Assuming you're on a client SKU of Windows (where only one session can be active at a time), you can enumerate all sessions (using WTSEnumerateSessions) and look for the active one in the returned array. "
However, I found that both methods [enumerate sessions and WTSQueryUserToken return the same session id , which fails with error 1008]
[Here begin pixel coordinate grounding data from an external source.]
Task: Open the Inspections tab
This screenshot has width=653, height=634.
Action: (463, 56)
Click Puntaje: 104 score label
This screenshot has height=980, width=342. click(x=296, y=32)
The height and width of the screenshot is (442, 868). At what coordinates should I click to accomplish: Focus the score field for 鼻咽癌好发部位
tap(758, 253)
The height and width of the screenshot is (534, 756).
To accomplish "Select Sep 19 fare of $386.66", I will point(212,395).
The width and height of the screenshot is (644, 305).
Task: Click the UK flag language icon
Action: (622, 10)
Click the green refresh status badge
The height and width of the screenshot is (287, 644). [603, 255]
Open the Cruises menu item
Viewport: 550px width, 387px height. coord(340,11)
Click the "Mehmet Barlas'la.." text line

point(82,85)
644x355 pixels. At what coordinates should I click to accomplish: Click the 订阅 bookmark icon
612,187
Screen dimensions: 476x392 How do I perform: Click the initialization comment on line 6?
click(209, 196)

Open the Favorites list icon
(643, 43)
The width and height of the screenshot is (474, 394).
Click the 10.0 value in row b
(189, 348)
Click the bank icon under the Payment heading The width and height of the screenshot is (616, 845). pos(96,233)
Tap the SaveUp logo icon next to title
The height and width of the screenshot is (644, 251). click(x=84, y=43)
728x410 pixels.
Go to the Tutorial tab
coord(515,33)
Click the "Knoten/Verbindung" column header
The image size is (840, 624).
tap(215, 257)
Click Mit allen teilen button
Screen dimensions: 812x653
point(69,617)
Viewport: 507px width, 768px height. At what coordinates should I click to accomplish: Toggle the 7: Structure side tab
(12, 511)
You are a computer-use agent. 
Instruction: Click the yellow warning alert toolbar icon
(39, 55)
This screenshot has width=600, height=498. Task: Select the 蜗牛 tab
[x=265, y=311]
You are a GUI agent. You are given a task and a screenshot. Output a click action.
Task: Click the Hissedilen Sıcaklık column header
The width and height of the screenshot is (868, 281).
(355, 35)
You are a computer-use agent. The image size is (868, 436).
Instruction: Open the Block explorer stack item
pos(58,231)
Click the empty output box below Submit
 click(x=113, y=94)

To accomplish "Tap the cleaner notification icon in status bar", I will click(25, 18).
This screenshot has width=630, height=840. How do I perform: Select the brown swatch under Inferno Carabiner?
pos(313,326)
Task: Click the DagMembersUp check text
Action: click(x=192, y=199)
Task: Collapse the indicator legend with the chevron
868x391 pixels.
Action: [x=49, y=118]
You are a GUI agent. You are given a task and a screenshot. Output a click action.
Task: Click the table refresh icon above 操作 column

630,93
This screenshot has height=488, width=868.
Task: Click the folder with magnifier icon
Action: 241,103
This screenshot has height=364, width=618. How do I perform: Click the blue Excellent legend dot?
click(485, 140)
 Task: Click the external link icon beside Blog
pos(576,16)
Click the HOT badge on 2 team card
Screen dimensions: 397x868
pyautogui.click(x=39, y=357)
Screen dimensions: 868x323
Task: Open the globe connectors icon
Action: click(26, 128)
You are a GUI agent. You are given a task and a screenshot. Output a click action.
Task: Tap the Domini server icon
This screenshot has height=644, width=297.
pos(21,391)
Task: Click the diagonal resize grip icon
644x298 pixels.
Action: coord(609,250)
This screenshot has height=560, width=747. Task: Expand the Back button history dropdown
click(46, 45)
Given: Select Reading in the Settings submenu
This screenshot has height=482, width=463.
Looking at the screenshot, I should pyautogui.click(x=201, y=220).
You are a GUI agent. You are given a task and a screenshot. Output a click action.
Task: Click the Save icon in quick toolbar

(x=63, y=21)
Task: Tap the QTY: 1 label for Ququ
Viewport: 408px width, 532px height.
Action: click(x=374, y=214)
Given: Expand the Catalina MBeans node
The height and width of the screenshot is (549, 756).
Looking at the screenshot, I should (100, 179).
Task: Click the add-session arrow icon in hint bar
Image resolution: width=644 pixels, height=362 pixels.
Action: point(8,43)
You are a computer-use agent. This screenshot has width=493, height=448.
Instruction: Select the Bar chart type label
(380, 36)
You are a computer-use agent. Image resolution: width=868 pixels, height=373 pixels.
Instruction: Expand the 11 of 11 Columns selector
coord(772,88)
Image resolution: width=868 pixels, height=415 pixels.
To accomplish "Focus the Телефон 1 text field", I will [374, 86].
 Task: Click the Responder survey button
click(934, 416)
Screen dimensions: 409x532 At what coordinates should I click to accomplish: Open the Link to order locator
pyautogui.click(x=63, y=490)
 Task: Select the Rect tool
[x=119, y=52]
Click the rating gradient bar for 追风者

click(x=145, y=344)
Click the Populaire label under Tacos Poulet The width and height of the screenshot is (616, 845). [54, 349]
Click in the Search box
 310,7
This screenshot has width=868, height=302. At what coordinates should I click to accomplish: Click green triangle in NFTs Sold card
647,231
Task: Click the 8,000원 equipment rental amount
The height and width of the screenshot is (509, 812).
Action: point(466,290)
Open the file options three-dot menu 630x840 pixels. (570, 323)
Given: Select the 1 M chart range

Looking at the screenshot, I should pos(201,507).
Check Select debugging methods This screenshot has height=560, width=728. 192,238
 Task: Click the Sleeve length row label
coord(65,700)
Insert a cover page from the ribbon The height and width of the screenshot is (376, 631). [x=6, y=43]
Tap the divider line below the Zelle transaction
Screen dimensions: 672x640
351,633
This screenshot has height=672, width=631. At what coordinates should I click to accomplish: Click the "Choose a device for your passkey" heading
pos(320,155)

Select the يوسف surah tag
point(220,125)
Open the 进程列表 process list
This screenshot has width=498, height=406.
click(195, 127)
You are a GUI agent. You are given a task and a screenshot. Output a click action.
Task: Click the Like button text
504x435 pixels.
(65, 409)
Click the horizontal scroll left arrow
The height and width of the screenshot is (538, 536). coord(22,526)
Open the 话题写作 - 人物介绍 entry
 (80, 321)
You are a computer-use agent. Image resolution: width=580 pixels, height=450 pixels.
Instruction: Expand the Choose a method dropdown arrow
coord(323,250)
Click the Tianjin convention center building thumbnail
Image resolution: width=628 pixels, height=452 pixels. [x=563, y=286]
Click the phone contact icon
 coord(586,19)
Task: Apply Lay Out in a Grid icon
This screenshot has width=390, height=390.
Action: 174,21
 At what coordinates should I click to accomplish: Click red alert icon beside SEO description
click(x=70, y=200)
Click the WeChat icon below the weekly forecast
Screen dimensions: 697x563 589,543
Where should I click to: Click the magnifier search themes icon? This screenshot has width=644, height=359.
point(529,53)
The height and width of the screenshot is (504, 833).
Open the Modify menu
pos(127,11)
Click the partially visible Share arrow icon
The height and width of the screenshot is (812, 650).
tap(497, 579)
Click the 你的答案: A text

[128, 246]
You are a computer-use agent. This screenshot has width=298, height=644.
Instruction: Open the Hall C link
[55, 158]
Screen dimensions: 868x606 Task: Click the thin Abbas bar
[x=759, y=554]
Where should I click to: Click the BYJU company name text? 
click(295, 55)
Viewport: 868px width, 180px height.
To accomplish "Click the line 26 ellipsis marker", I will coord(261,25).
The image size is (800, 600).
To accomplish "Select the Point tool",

The code I use is as below
HANDLE CProcessManager::GetImpersonationToken() {
//The following api call fails to get a valid session id if remote desktop /team viewer is running at startup
UINT dwSessionId = WTSGetActiveConsoleSessionId();
Report(L"Session id from WTSGetActiveConsoleSessionId:%d", dwSessionId);
HANDLE hImpersonationToken = NULL;
if (!WTSQueryUserToken(dwSessionId, &hImpersonationToken))
{
//log error
DWORD err = GetLastError();
Report(L"Exception in WTSQueryUserToken:%d Proceeding to enumerate sessions!", err);
}
else
{
Report(L"Returning Impersonation Token:%d", hImpersonationToken);
WCHAR* pUserName;
DWORD user_name_len = 0;
if (WTSQuerySessionInformationW(WTS_CURRENT_SERVER_HANDLE,dwSessionId, WTSUserName, &pUserName, &user_name_len))
{
Report(L"UserName from sessionId is %s:", pUserName);
if (pUserName) WTSFreeMemory(pUserName);
return hImpersonationToken;
//LocalFree(lpszUserName);
}
else
{
DWORD err = GetLastError();
Report(L"Exception in WTSQuerySessionInformation:%d! Returning Null Impersonation Token", err);
return NULL;
}
}
DWORD session_id = -1;
DWORD session_count = 0;
WTS_SESSION_INFOA *pSession = NULL;
try {
if (WTSEnumerateSessionsA(WTS_CURRENT_SERVER_HANDLE, 0, 1, &pSession, &session_count))
{
//log success
}
else
{
//log error
return NULL;
}
}
catch (...) {}
Report(L"Session Count :%d", session_count);
Report(L"Begin Enumerating Sesions");
for (int i = 0; i < session_count; i++)
{
{
session_id = pSession[i].SessionId;
Report(L"SessionId:%d", session_id);
WTS_CONNECTSTATE_CLASS wts_connect_state = WTSDisconnected;
WTS_CONNECTSTATE_CLASS* ptr_wts_connect_state = NULL;
DWORD bytes_returned = 0;
if (::WTSQuerySessionInformation(
WTS_CURRENT_SERVER_HANDLE,
session_id,
WTSConnectState,
reinterpret_cast<LPTSTR*>(&ptr_wts_connect_state),
&bytes_returned))
{
wts_connect_state = *ptr_wts_connect_state;
::WTSFreeMemory(ptr_wts_connect_state);
if (wts_connect_state != WTSActive)
{
Report(L"wts_connect_state != WTSActive! Continuing ###");
continue;
}
}
else
{
Report(L"Error in WTSQuerySessionInformation:%d: Continuing ###", GetLastError());
continue;
}
}
//catch (...) {}
Report(L"End Enumerating Sesions");
Report(L"Selected Session Id:%d", session_id);
}
Report(L"session_id from enumerating sessions: %d", session_id);
Report(L"Session id from WTSGetActiveConsoleSessionId:%d", dwSessionId);
if (session_id == -1) {
Report(L"Fatal Error: Failed to get session_id by both methods");
return NULL;
}
if (!WTSQueryUserToken(session_id, &hImpersonationToken))
{
//log error
DWORD err = GetLastError();
Report(L"Fatal Error: Failed WTSQueryUserToken on enumerated sessionid: %d", err);
return NULL;
}
// Get user name of this process
//LPTSTR pUserName = NULL;
WCHAR* pUserName;
DWORD user_name_len = 0;
if (WTSQuerySessionInformationW(WTS_CURRENT_SERVER_HANDLE, session_id, WTSUserName, &pUserName, &user_name_len))
{
//log username contained in pUserName WCHAR string
// char * lpszUserName = WideCharToChar(pUserName);
Report(L"UserName from session_id [after enumeration] is %s:",pUserName);
//LocalFree(lpszUserName);
}
else
{
DWORD err = GetLastError();
Report(L"Exception in WTSQuerySessionInformation:%d! Returning Null Impersonation Token", err);
return NULL;
}
//Free memory
if (pUserName) WTSFreeMemory(pUserName);
Report(L"Returning Impersonation Token:%d", hImpersonationToken);
return hImpersonationToken;
}
All replies (1)
Wednesday, February 27, 2019 7:13 AM âś…Answered
Setting the windows service to delayed start automatic resolved the issue. Thanks.